Yargıtay Kararı 11. Hukuk Dairesi 2014/11313 E. 2014/18393 K. 26.11.2014 T.

YARGITAY KARARI
DAİRE : 11. Hukuk Dairesi
ESAS NO : 2014/11313
KARAR NO : 2014/18393
KARAR TARİHİ : 26.11.2014

MAHKEMESİ : MENGEN ASLİYE HUKUK MAHKEMESİ
TARİHİ : 13/03/2014
NUMARASI : 2014/14-2014/89

Taraflar arasında görülen davada Mengen Asliye Hukuk Mahkemesi’nce bozmaya uyularak verilen 13/03/2014 tarih ve 2014/14-2014/89 sayılı kararın Yargıtayca incelenmesi davalı vekili tarafından istenmiş ve temyiz dilekçesinin süresi içinde verildiği anlaşılmış olmakla, dava dosyası için Tetkik Hakimi tarafından düzenlenen rapor dinlendikten ve yine dosya içerisindeki dilekçe, layihalar, duruşma tutanakları ve tüm belgeler okunup, incelendikten sonra işin gereği görüşülüp, düşünüldü:
Davacı vekili, nakliye rizikolarına karşı sigortalı mandalina emtiasının davalıya ait vasıta ile taşınmakta iken 05/10/2010 tarihinde hasara uğradığını, bu hasar karşılığında sigortalıya 23.700,00 TL ödendiğini ileri sürerek 23.700,00 TL’nin ödeme tarihi olan 08/04/2011 tarihinden itibaren işleyecek yasal faizi ile birlikte davalıdan tahsilini talep ve dava etmiştir.
Davalı vekili, sigortalanan mandalinaların ihraç mandalinası değil, bozulmuş mandalina olduğunu, gerçek değeri üzerinde bir değerden sigortalanmasının hukuka aykırı olduğunu savunarak, davanın reddini talep etmiştir.
Mahkemece, tüm dosya kapsamı ve uyulan bozma ilamı doğrultusunda, davalının yönetiminde olan aracın davalının tam kusurlu hareketi ile kaza yaptığı, araçta bulunan mandalinanın zayi olduğu, kazanın oluşunda davalının tam kusurlu olduğu gerekçesi ile davanın kabulü ile 23.700,00 TL’nin dava tarihi 16/12/2011 tarihinden itibaren hesaplanacak yasal faizi ile birlikte davalıdan tahsiline karar verilmiştir.
Kararı, davalı vekili temyiz etmiştir.
Dava, nakliyat emtia sigorta poliçesinden kaynaklanan rücuen tazminat istemine ilişkindir.
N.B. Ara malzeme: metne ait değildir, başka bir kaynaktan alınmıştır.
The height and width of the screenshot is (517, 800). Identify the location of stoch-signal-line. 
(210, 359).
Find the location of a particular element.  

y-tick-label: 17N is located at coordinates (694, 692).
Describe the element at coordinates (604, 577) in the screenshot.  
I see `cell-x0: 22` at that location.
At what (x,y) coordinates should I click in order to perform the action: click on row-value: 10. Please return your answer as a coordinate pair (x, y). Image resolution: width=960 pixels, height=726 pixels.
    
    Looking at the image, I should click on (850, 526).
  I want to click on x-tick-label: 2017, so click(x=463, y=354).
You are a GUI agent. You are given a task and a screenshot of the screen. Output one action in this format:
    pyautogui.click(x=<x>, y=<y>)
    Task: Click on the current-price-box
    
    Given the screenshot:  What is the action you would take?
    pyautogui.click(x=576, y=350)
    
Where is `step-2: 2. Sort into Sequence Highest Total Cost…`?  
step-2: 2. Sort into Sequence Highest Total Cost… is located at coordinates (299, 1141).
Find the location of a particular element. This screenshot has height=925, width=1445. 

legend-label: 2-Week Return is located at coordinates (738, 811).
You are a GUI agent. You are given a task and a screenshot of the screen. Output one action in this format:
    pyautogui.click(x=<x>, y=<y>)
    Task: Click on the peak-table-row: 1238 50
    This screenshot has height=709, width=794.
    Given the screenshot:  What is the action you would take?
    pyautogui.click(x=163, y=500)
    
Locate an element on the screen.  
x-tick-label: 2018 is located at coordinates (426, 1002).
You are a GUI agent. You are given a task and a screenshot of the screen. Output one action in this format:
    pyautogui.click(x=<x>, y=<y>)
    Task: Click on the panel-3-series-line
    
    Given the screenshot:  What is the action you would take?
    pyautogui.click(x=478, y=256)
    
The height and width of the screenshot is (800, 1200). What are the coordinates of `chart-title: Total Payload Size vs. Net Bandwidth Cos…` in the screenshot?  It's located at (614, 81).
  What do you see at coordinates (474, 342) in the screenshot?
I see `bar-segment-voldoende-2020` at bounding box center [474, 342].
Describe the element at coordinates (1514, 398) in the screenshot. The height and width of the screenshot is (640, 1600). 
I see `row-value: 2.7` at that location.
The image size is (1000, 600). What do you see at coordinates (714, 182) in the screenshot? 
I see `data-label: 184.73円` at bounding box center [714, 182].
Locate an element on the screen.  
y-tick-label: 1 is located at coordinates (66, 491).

Mahkemece Dairemiz bozma ilamına uyularak, yazılı gerekçe ile karar verilmiş ise de; bozma ilamında 7201 sayılı Tebligat Kanunu’nun 11. maddesi uyarınca vekil ile takip edilen işlerde tebligatın vekile yapılmasının gerektiği, asile yapılan tebligatın geçersiz olduğu, somut olayda 05.06.2012 tarihli bilirkişi raporunun davalı taraf vekiline değil, davalı asil H.. E..’a tebliğ edildiği, bu durumda, bilirkişi raporunun vekile tebliğinin sağlanması ve sonucuna göre bir karar verilmesi gerektiği belirtilmiştir. Bu durumda mahkemece yapılması gereken bilirkişi raporunun davalı vekiline tebliğinin sağlanması ve davalı vekili tarafından rapora itiraz edilmesi halinde gerektiğinde aynı heyetten ek rapor alınması veya başka bir bilirkişi heyetinden yeni bir rapor alınması ve bu bilirkişi raporunun dosyada mevcut tüm deliller ile birlikte değerlendirilerek oluşacak sonuca göre bir karar verilmesi iken, Dairemiz bozma ilamına yanlış anlam verilerek, bozmanın usuli eksikliğe ilişkin olduğu gerekçesi ile 05.06.2012 tarihli bilirkişi raporunun davalı vekiline tebliği ile yetinilmiş, dolayısıyla uyulan bozma ilamının gereği yerine getirilmemiştir. Bu durumda mahkemece, yukarıda açıklandığı şekilde davalı vekilinin rapora vaki ciddi itirazlarını karşılayacak şekilde aynı heyetten ek rapor alınması veya başka bir bilirkişi heyetinden yeni bir rapor alınması, bu bilirkişi raporunun dosyada mevcut tüm deliller ile birlikte değerlendirilerek oluşacak sonuca göre bir karar verilmesi gerekirken yazılı gerekçe ile davanın kabulüne karar verilmesi doğru görülmemiş, hükmün temyiz eden davalı yararına bozulması gerekmiştir.
SONUÇ: Yukarıda açıklanan nedenle davalı vekilinin temyiz itirazının kabulü ile hükmün temyiz eden davalı yararına BOZULMASINA, ödediği temyiz peşin harcın isteği halinde temyiz edene iadesine, 26.11.2014 tarihinde oybirliğiyle karar verildi.